- _TRY IT_: Scan each line of the entries below for the word "Choose" and count the ones where it appears. The answer is that number alone.

- _PROVIDED DATA_:
━━━━

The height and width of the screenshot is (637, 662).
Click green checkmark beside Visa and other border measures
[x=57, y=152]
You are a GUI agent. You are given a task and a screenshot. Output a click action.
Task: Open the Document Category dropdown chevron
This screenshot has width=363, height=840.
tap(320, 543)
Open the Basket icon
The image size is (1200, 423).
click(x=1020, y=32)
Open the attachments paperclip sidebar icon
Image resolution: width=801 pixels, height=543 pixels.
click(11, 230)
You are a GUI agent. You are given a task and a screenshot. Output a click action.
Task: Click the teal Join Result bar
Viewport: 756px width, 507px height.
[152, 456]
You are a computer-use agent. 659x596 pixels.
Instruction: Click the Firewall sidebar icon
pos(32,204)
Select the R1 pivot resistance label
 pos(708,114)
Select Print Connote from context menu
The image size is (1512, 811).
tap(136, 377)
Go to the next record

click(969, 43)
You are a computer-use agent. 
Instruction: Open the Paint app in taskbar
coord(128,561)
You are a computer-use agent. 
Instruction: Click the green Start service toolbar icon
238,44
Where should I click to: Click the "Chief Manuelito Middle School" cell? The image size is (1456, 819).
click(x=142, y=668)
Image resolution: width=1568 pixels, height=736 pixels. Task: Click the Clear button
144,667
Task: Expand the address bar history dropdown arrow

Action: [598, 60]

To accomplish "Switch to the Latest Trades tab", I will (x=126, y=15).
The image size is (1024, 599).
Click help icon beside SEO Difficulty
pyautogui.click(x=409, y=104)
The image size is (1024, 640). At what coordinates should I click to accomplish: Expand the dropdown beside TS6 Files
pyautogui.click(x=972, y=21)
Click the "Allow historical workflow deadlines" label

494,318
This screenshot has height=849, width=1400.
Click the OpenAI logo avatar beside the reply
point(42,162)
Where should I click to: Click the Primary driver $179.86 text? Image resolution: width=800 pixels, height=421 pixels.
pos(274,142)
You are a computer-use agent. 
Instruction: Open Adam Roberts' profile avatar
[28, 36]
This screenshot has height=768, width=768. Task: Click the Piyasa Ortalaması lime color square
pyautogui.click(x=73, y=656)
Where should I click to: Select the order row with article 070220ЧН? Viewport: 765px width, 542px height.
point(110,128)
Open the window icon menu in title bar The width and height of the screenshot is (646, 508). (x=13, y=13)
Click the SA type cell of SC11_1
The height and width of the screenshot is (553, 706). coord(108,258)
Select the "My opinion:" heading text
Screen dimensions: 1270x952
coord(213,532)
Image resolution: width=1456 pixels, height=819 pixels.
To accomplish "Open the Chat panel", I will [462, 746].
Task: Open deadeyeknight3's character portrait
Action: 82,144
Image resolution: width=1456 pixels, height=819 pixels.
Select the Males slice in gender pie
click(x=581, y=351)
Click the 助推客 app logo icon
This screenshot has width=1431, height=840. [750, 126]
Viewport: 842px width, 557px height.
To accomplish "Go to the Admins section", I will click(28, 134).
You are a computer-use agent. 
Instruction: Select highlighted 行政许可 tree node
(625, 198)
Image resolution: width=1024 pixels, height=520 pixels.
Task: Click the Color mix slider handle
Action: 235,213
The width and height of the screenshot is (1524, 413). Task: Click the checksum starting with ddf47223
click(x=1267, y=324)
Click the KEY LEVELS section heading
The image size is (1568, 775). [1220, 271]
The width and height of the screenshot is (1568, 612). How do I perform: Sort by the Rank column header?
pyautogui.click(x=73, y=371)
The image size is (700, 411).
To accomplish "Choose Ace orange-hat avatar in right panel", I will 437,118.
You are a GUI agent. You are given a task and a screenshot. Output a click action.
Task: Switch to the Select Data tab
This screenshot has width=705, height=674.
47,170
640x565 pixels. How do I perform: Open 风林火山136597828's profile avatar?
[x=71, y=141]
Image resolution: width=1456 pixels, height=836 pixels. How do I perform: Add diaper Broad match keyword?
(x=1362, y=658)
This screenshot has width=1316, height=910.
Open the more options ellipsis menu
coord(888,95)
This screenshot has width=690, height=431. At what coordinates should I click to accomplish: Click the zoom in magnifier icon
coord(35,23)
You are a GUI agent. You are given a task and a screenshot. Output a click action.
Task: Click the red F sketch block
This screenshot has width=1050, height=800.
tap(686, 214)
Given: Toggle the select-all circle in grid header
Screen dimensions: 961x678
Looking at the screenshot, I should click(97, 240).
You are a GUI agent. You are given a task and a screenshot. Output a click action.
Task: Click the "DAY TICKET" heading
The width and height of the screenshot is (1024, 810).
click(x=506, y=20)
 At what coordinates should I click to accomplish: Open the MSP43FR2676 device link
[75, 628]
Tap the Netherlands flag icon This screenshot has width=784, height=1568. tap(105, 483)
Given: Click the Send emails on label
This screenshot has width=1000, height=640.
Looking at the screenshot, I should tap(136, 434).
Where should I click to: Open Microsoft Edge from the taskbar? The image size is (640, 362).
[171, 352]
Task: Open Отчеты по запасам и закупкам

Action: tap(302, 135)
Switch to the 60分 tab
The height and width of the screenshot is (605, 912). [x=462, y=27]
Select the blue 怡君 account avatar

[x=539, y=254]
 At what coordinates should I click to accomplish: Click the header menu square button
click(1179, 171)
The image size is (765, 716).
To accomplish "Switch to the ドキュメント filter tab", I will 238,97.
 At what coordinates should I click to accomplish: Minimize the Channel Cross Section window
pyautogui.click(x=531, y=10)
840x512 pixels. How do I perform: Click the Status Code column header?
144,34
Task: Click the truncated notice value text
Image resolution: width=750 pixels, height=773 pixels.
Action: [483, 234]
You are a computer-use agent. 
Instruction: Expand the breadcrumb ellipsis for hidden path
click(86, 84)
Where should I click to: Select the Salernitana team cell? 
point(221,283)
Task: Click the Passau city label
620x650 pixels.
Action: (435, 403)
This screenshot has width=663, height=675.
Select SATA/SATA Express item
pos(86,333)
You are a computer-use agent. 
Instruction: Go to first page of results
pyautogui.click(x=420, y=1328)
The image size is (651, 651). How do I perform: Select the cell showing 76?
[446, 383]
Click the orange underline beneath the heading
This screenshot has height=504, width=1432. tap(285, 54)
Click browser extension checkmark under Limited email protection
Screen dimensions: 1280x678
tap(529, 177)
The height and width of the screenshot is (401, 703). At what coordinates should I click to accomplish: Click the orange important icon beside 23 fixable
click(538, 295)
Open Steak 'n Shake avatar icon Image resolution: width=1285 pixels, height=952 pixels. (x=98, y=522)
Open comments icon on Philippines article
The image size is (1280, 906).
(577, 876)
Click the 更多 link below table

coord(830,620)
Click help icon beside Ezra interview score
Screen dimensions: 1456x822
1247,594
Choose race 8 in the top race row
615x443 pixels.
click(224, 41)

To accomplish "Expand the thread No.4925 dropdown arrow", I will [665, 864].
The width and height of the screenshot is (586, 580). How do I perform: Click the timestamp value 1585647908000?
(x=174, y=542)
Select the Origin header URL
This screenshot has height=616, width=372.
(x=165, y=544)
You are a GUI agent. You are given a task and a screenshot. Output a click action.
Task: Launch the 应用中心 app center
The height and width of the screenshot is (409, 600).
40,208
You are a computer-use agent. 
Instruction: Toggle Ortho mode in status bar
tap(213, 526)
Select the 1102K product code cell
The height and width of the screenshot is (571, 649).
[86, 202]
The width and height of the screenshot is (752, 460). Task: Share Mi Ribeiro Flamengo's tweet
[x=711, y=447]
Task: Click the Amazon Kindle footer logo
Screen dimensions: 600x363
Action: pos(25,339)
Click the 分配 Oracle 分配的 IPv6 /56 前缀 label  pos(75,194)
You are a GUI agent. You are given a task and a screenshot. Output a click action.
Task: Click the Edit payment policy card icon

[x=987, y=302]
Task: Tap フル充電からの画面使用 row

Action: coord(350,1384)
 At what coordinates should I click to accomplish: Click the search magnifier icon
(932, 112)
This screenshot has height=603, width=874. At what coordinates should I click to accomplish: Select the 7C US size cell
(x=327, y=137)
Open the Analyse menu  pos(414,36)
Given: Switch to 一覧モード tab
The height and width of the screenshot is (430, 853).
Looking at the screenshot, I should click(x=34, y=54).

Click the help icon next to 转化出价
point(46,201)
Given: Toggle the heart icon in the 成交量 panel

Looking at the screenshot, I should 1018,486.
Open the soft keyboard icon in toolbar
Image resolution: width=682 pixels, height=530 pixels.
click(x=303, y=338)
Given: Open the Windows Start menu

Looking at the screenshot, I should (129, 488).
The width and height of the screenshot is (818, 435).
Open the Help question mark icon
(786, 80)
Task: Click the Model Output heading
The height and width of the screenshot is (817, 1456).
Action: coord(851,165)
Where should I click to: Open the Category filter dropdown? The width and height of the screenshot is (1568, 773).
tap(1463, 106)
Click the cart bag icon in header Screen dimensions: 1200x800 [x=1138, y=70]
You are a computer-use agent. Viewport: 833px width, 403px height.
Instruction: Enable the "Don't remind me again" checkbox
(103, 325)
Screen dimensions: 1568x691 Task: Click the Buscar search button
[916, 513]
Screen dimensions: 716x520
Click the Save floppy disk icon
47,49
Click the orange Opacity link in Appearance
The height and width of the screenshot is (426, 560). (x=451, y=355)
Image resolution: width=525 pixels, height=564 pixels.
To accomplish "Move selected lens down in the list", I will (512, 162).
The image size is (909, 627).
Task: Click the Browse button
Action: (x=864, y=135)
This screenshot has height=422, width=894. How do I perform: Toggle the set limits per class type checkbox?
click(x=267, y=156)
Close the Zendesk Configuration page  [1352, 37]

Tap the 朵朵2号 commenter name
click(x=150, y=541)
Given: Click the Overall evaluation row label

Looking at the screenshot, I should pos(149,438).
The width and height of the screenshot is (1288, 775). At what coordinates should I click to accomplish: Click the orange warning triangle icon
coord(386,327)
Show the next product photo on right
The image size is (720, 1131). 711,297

━━━━

- _ANSWER SPACE_: 2